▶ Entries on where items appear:
— START —

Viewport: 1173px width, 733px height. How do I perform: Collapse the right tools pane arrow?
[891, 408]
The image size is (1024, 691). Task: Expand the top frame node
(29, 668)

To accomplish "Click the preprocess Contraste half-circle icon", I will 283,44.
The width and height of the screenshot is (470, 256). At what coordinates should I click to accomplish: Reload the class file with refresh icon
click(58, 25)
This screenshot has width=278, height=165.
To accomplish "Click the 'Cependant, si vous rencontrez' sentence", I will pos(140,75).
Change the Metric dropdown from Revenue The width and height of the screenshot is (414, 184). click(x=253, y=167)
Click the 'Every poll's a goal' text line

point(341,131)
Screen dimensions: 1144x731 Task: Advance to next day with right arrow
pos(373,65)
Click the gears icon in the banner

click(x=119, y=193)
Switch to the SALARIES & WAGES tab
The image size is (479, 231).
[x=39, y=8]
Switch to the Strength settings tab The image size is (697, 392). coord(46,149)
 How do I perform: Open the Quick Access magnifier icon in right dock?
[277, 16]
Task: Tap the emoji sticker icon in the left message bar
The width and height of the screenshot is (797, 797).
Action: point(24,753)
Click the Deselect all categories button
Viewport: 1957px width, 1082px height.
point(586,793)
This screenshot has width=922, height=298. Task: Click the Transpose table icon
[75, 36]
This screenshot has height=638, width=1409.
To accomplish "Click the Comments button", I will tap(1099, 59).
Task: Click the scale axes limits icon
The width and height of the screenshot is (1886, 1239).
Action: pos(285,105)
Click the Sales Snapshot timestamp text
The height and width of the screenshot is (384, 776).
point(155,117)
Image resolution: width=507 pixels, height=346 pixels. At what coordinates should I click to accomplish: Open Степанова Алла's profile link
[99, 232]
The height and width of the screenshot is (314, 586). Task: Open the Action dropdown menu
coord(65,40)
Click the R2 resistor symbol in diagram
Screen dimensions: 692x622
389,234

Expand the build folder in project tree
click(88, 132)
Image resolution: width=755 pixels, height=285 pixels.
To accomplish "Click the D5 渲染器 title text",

— END —

Render the lines above as a numbered list, and leave out any blank lines.

1. Viewport: 1173px width, 733px height. How do I perform: Collapse the right tools pane arrow?
2. [891, 408]
3. The image size is (1024, 691). Task: Expand the top frame node
4. (29, 668)
5. To accomplish "Click the preprocess Contraste half-circle icon", I will 283,44.
6. The width and height of the screenshot is (470, 256). At what coordinates should I click to accomplish: Reload the class file with refresh icon
7. click(58, 25)
8. This screenshot has width=278, height=165.
9. To accomplish "Click the 'Cependant, si vous rencontrez' sentence", I will pos(140,75).
10. Change the Metric dropdown from Revenue The width and height of the screenshot is (414, 184). click(x=253, y=167)
11. Click the 'Every poll's a goal' text line
12. point(341,131)
13. Screen dimensions: 1144x731 Task: Advance to next day with right arrow
14. pos(373,65)
15. Click the gears icon in the banner
16. click(x=119, y=193)
17. Switch to the SALARIES & WAGES tab
18. The image size is (479, 231).
19. [x=39, y=8]
20. Switch to the Strength settings tab The image size is (697, 392). coord(46,149)
21.  How do I perform: Open the Quick Access magnifier icon in right dock?
22. [277, 16]
23. Task: Tap the emoji sticker icon in the left message bar
24. The width and height of the screenshot is (797, 797).
25. Action: point(24,753)
26. Click the Deselect all categories button
27. Viewport: 1957px width, 1082px height.
28. point(586,793)
29. This screenshot has width=922, height=298. Task: Click the Transpose table icon
30. [75, 36]
31. This screenshot has height=638, width=1409.
32. To accomplish "Click the Comments button", I will tap(1099, 59).
33. Task: Click the scale axes limits icon
34. The width and height of the screenshot is (1886, 1239).
35. Action: pos(285,105)
36. Click the Sales Snapshot timestamp text
37. The height and width of the screenshot is (384, 776).
38. point(155,117)
39. Image resolution: width=507 pixels, height=346 pixels. At what coordinates should I click to accomplish: Open Степанова Алла's profile link
40. [99, 232]
41. The height and width of the screenshot is (314, 586). Task: Open the Action dropdown menu
42. coord(65,40)
43. Click the R2 resistor symbol in diagram
44. Screen dimensions: 692x622
45. 389,234
46. Expand the build folder in project tree
47. click(88, 132)
48. Image resolution: width=755 pixels, height=285 pixels.
49. To accomplish "Click the D5 渲染器 title text",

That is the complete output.